Kuratorium Oświaty w Lublinie, władze gminy, a także rada rodziców zajmują się zdarzeniem, jakie miało miejsce w Podhorcach. To niewielka miejscowość w gminie Tomaszów Lubelski. Sprawę poruszył "Tygodnik Zamojski".
Wszystko zaczęło się od tego, że jedna z uczennic młodszych klas szkoły podstawowej przyszła na lekcję z włosami, których końcówki były w różowym kolorze. Wywołało to oburzenie grona pedagogicznego, które przypomniało dziewczynce, że regulamin placówki zabrania farbowania włosów.
Uczennica tłumaczyła, iż kolor miał być chwilowym efektem, który miał być widoczny jedynie w czasie pozaszkolnym, ale szampon koloryzujący nie dał się usunąć. Dla jednej z nauczycielek regulacje związane z kwestiami wyglądu w szkole okazały się tak ważne, że chwyciła za nożyczki.
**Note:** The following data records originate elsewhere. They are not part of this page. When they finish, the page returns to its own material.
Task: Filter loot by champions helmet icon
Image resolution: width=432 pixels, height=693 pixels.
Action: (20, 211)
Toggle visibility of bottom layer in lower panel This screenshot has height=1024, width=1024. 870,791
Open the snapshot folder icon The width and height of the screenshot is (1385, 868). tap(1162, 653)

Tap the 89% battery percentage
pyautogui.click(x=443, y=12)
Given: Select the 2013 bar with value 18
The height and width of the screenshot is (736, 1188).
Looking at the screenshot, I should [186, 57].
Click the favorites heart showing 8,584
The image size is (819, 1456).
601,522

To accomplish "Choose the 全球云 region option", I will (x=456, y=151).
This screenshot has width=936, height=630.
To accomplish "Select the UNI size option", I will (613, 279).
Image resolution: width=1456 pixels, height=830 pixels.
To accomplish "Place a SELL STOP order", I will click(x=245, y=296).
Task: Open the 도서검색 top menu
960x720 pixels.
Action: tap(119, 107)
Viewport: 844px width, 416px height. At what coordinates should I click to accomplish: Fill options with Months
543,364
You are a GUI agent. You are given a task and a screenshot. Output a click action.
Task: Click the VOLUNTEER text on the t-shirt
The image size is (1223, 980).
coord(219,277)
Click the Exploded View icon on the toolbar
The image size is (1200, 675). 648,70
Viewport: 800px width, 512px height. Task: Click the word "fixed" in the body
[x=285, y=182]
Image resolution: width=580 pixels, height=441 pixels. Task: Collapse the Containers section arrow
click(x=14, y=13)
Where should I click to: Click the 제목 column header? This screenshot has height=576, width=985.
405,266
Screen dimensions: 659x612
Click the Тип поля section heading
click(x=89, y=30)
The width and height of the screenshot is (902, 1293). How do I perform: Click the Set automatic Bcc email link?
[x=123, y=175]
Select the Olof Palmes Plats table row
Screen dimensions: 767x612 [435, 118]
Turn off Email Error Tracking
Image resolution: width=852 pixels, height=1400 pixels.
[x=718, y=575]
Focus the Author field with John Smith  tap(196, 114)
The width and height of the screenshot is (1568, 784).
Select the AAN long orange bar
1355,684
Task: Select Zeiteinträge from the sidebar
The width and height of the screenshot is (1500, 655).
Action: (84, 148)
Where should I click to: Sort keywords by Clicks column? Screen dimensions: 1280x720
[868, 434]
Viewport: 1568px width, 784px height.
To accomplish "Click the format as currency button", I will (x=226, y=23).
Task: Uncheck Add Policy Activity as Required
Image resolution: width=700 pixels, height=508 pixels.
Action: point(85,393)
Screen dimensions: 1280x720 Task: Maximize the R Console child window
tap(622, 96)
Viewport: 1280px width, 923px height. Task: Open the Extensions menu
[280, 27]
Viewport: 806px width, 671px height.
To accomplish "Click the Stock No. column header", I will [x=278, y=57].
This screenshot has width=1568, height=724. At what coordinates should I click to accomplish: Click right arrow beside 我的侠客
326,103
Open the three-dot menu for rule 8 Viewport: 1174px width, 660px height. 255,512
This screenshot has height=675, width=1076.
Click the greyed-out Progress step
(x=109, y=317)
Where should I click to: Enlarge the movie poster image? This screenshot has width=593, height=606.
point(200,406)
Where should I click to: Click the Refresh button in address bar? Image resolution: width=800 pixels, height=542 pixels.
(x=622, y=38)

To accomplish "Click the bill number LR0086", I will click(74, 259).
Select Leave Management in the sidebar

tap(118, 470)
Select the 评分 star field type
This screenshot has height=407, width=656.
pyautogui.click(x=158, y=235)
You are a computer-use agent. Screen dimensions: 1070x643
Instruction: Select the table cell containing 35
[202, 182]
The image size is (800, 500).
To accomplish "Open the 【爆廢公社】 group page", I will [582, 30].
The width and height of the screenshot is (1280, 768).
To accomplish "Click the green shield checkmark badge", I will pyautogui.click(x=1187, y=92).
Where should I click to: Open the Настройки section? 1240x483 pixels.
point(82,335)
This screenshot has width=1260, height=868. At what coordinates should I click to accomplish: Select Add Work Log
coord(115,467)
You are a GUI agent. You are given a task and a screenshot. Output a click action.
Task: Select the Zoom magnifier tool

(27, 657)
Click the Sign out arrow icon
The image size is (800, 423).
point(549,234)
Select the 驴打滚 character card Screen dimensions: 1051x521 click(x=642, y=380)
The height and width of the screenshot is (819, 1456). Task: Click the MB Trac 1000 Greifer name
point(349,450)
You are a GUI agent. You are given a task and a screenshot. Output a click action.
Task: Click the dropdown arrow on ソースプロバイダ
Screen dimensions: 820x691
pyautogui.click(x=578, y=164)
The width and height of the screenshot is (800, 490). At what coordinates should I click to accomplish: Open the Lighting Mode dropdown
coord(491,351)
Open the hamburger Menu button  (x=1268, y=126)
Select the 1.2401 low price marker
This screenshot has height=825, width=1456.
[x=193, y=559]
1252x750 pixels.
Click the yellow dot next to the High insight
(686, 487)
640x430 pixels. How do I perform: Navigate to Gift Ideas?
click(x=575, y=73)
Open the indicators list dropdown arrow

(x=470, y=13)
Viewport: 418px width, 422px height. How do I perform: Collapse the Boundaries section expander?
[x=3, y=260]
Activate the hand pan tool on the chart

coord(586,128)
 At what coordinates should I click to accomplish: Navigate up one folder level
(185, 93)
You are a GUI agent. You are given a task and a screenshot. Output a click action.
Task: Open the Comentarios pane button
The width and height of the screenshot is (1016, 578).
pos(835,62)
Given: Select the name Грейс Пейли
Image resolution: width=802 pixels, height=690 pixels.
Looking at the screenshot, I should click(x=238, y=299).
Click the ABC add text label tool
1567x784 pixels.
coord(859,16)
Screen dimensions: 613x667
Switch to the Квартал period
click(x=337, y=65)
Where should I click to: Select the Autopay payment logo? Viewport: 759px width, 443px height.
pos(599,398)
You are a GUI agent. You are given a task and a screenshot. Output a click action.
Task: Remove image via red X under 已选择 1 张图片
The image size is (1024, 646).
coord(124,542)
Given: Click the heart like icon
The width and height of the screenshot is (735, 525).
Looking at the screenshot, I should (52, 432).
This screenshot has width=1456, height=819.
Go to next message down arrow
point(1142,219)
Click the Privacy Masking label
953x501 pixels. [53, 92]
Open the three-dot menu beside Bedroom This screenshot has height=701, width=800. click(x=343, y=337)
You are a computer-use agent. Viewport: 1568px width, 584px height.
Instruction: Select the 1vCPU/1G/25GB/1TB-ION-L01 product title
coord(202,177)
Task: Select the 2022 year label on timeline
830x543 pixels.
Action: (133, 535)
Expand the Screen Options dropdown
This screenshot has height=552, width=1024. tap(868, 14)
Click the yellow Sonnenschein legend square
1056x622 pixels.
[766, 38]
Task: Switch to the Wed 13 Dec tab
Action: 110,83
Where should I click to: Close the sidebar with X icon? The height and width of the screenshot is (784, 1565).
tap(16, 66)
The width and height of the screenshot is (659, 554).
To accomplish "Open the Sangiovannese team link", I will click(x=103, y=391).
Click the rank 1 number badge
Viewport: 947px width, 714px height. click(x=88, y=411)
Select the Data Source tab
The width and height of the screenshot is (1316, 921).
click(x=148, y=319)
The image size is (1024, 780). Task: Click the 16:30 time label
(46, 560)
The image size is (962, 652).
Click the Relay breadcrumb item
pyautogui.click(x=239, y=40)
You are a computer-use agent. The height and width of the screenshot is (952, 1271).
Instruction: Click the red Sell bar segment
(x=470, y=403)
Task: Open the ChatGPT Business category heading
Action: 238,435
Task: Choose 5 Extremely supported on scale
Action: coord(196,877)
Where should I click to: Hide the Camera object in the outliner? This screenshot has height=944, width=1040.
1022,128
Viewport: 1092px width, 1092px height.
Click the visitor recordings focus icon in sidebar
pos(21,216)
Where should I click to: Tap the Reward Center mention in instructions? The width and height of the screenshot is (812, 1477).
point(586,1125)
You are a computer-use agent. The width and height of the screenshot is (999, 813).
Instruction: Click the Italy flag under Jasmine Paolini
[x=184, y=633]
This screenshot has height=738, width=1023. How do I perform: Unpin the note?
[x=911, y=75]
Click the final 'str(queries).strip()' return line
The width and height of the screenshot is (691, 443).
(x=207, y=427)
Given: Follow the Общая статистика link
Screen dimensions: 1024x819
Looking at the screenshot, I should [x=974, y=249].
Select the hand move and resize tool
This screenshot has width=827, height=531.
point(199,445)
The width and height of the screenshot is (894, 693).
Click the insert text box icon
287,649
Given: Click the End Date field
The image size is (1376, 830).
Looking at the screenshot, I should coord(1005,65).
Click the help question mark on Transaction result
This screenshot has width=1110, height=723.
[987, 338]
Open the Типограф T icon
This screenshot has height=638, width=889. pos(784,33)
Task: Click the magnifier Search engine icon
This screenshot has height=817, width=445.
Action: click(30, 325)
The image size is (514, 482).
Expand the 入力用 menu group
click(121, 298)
Dalsza część artykułu pod materiałem wideo
Jak ustalili dziennikarze "Tygodnika Zamojskiego", kobieta nie obcięła całego kosmyka, lecz nieznacznie go skróciła. Fakt jednak nastąpił i rodzice dziewczynki złożyli skargę na zachowanie nauczycielki do dyrekcji placówki. Następnie sprawa trafiła do urzędu gminy jako organu zarządzającego szkołą oraz do kuratorium.
Nauczycielka w dalszym ciągu prowadzi zajęcia. Dyrekcja placówki wyjaśnia, iż nie podejmuje żadnych decyzji do czasu kontroli kuratorium. Zapewnia też, że do tej pory kobieta cieszyła się nieposzlakowaną opinią i nie składano na nią skarg.